Facebook announced Wednesday that first-quarter revenue had risen, surpassing analyst expectations as the company bounced back after a month-long decline in the wake of a data privacy scandal.
Bringing in the big bucks
The social networking platform took in $11.9 billion over the first three months of 2018, an increase of 49 percent from last year. The increased revenue made up for higher operating costs, giving the company a first-quarter net income of just under $5 billion — a 63 percent rise from 2017.
Facebook generates the majority of its revenue from advertisers. While the company lost around $50 billion in market value in the days after it was revealed that the Cambridge Analytica consultancy firm had harvested data from up to 87 million Facebook users, Wednesday's increased figures showed that fears of short-term fallout had not panned out.
In the hours following the release of the first-quarter numbers, company shares climbed more than 5.5 percent to $168.50.

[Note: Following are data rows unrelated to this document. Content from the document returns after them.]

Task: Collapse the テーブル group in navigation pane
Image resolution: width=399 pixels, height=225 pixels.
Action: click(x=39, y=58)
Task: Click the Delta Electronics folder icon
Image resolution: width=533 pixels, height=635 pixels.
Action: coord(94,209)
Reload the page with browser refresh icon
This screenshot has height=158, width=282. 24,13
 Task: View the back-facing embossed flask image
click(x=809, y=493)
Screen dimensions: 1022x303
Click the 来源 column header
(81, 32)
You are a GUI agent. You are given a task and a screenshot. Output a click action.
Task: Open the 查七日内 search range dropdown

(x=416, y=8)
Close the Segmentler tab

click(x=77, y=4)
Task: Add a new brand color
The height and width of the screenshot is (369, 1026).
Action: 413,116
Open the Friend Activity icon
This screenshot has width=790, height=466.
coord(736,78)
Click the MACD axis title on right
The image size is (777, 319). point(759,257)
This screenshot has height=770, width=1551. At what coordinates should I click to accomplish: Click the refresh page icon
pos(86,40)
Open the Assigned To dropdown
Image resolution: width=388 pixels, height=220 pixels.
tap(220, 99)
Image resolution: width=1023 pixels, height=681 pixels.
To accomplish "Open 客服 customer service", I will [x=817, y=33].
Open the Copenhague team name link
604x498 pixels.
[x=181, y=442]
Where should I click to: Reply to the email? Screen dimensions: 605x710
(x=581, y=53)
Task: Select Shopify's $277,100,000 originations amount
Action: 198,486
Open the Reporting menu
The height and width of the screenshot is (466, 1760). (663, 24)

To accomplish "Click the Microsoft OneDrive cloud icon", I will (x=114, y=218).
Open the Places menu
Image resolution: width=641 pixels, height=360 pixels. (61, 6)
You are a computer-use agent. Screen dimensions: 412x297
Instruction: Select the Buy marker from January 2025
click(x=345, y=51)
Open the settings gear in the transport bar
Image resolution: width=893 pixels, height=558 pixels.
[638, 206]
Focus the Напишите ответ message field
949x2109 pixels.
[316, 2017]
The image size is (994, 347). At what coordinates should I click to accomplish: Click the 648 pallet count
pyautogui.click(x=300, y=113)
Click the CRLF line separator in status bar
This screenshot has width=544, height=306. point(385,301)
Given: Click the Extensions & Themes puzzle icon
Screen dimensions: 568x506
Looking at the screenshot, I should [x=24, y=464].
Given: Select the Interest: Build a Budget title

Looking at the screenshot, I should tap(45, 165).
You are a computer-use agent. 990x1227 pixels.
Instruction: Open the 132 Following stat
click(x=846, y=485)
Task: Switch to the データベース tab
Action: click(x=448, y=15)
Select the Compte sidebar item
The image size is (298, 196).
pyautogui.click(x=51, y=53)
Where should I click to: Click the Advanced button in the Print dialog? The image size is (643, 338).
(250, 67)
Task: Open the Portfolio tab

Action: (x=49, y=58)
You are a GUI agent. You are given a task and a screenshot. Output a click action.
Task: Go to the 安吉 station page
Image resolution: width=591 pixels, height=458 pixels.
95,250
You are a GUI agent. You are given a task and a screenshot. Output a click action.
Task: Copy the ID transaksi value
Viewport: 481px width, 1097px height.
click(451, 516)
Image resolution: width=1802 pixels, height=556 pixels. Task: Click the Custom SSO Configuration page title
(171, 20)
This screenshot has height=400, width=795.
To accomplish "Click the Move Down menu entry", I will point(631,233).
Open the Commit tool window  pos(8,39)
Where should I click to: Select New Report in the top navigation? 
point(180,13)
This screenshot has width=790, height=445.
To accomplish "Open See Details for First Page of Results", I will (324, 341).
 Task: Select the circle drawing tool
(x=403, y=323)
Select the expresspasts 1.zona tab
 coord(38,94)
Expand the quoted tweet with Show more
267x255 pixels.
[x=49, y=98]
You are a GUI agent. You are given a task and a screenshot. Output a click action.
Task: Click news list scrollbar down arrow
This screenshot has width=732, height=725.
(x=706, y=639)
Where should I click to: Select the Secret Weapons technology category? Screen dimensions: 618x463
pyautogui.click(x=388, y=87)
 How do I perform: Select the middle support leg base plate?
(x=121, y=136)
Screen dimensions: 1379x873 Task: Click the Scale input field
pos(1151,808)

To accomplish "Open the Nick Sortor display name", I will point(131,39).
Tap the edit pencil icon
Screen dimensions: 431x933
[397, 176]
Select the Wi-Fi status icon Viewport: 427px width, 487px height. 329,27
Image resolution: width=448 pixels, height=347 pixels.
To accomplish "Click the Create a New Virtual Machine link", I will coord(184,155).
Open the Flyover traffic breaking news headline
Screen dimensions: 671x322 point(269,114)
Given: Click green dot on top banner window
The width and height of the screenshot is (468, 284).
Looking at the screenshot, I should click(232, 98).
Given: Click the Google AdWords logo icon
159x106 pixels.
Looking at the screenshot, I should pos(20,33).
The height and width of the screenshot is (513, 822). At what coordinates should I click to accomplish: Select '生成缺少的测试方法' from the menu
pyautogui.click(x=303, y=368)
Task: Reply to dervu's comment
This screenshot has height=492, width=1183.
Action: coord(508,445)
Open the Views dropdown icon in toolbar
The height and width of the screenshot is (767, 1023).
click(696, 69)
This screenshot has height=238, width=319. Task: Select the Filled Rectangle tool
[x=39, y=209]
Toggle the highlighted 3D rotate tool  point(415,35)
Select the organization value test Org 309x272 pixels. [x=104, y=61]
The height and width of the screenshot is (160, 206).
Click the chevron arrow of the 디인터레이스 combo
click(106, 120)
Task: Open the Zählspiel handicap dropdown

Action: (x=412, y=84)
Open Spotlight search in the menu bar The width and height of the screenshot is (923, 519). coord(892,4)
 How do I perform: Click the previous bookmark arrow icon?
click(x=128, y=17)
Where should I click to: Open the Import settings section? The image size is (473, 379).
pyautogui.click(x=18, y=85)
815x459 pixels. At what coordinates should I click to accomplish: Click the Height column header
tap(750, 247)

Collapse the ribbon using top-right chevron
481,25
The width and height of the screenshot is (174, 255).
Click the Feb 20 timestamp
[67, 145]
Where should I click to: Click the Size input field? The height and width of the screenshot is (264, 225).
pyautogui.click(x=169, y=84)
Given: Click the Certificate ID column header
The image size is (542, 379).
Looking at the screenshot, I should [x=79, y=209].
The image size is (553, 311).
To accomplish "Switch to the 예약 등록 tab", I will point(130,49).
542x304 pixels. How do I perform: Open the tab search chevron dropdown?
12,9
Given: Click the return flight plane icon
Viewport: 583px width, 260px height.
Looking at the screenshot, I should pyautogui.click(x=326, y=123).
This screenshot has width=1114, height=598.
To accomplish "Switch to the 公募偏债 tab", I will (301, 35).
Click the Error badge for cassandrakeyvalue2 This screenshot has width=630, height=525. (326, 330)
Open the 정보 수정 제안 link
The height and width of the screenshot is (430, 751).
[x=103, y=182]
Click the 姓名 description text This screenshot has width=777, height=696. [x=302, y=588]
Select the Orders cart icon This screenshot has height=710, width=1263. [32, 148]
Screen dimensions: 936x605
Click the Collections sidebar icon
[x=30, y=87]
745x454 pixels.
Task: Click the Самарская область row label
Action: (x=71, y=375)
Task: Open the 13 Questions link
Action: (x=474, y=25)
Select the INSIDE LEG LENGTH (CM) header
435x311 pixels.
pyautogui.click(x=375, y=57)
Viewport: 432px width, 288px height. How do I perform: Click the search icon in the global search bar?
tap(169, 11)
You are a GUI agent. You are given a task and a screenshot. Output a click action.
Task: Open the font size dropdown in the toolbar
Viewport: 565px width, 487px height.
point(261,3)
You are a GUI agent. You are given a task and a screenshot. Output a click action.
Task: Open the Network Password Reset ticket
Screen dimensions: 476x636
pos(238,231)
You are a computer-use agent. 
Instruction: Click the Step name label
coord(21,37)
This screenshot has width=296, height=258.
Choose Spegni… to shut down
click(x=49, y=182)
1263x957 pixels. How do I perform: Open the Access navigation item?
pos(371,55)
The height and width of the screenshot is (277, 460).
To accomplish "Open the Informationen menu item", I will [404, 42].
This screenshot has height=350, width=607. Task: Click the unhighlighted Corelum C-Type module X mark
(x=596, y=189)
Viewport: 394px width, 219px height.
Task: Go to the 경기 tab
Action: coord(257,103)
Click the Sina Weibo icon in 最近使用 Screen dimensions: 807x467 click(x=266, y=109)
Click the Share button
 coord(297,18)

Facebook CEO and founder Mark Zuckerberg alluded to the data scandal in the first-quarter press release. "Despite facing important challenges, our community and business are off to a strong start in 2018," he said. "We are taking a broader view of our responsibility — to not only give people powerful tools but to make sure these tools are used for good. At the same time, we also need to keep building new services that bring people together in meaningful new ways."
Still attractive to advertisers and users
The bump in figures also testified to the resiliency of the company's targeted ad-based business model. Market researcher eMarketer predicted Facebook would take 18 percent of global digital ad revenue in 2018, second only to Google.
"Facebook is so large that it would take a lot of user defections to make a difference," eMarketer principal analyst Debra Aho Williamson said in a recent report.
"Most [advertisers] are disturbed at an individual level with what happened," market researcher Brian Wieser told AP, "but there's nothing that made Facebook overly toxic — yet."
Facebook's first quarter release also reported an increase in the number of people using Facebook worldwide, showing that data privacy concerns were not keeping users away from the social platform.
Read more: Who needs privacy anyway?
Facebook said its daily active users had gone up 13 percent from last year to an average of 1.45 billion for March while its monthly active users had also risen 13 percent to 2.20 billion.
A recent drop in its North American users was reversed, the company added, stating that American and Canadian users had grown by 1 million individuals to 185 million over the last quarter alone.
The company's staff also grew, nearly doubling from last year to a total of around 28,000 employees.